Problem to work on: Reproduce the lines of the records from the one containing "Describe the element" through the end of the records, inclusive, with every character unchanged. Omit the pictures from your answer.

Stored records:

+++

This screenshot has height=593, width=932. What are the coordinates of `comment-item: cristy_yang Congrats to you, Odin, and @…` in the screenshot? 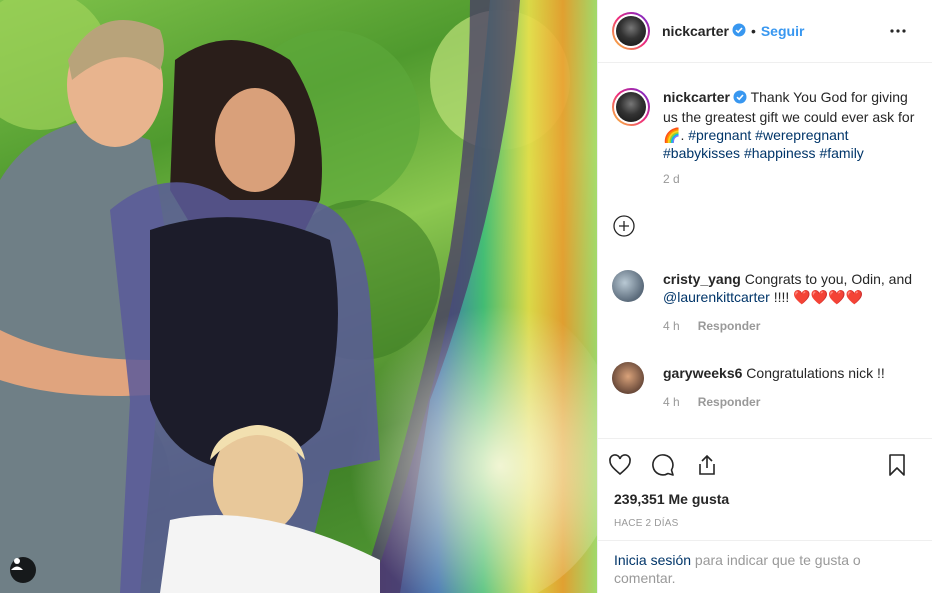 It's located at (767, 302).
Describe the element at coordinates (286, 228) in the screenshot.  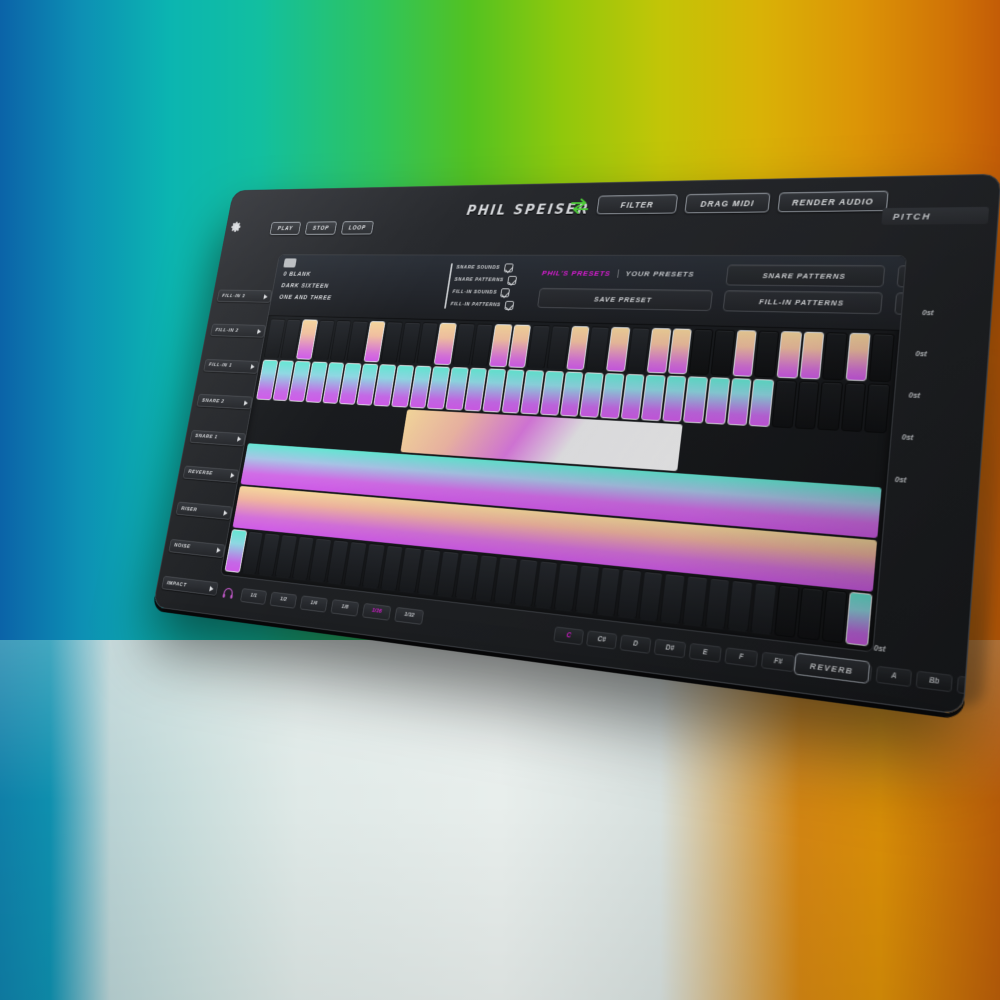
I see `play-button: PLAY` at that location.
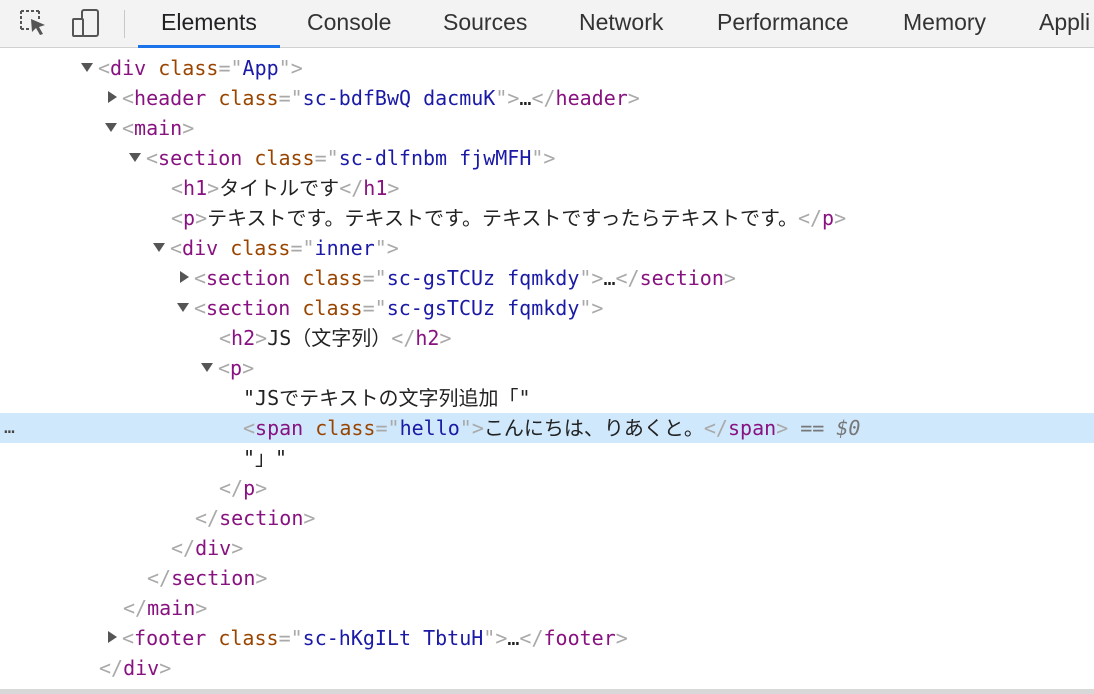 The width and height of the screenshot is (1094, 694). I want to click on horizontal-scrollbar, so click(547, 692).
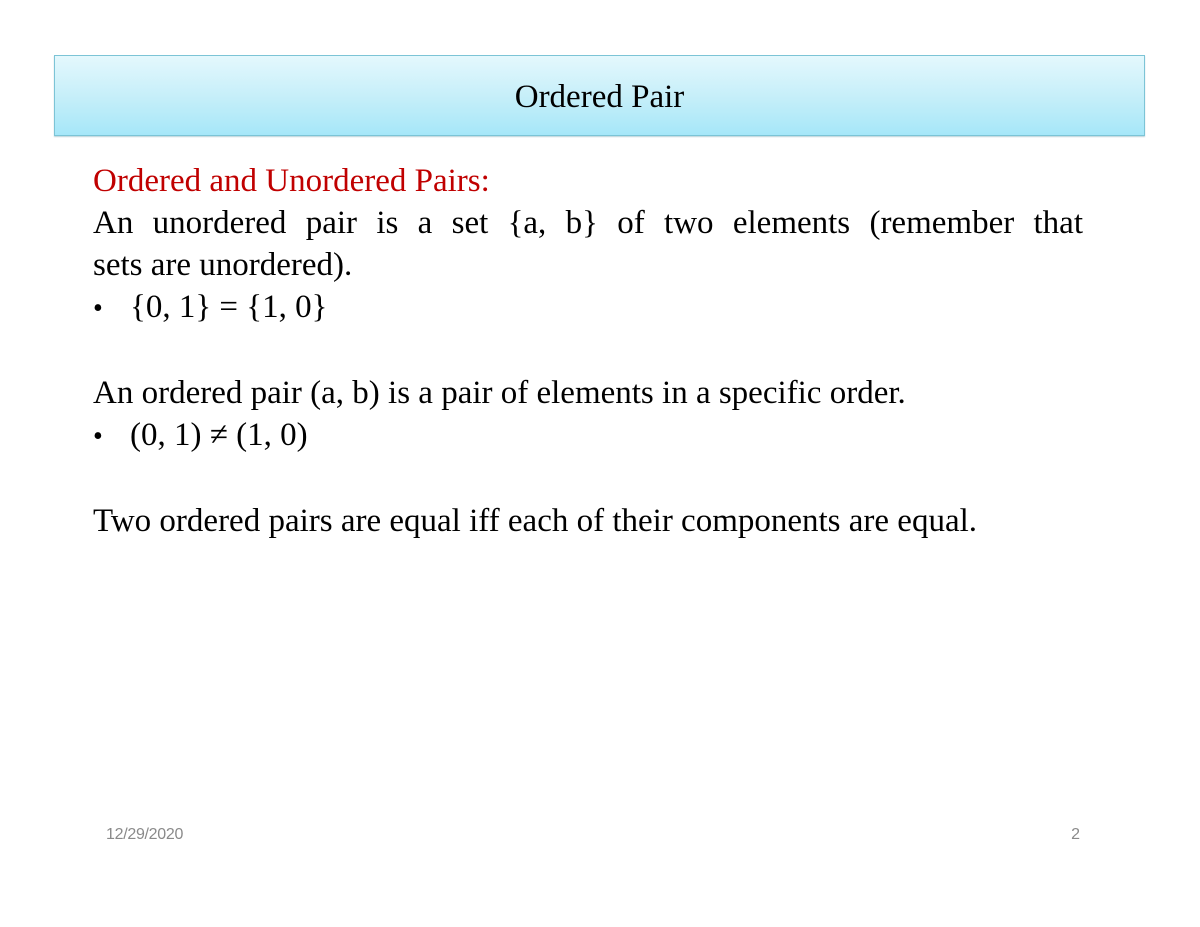  I want to click on slide-title: Ordered Pair, so click(600, 97).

+++

Answer to this task:
Describe the element at coordinates (286, 228) in the screenshot.  
I see `play-button: PLAY` at that location.
 The width and height of the screenshot is (1094, 694). I want to click on horizontal-scrollbar, so click(547, 692).
  I want to click on slide-title: Ordered Pair, so click(600, 97).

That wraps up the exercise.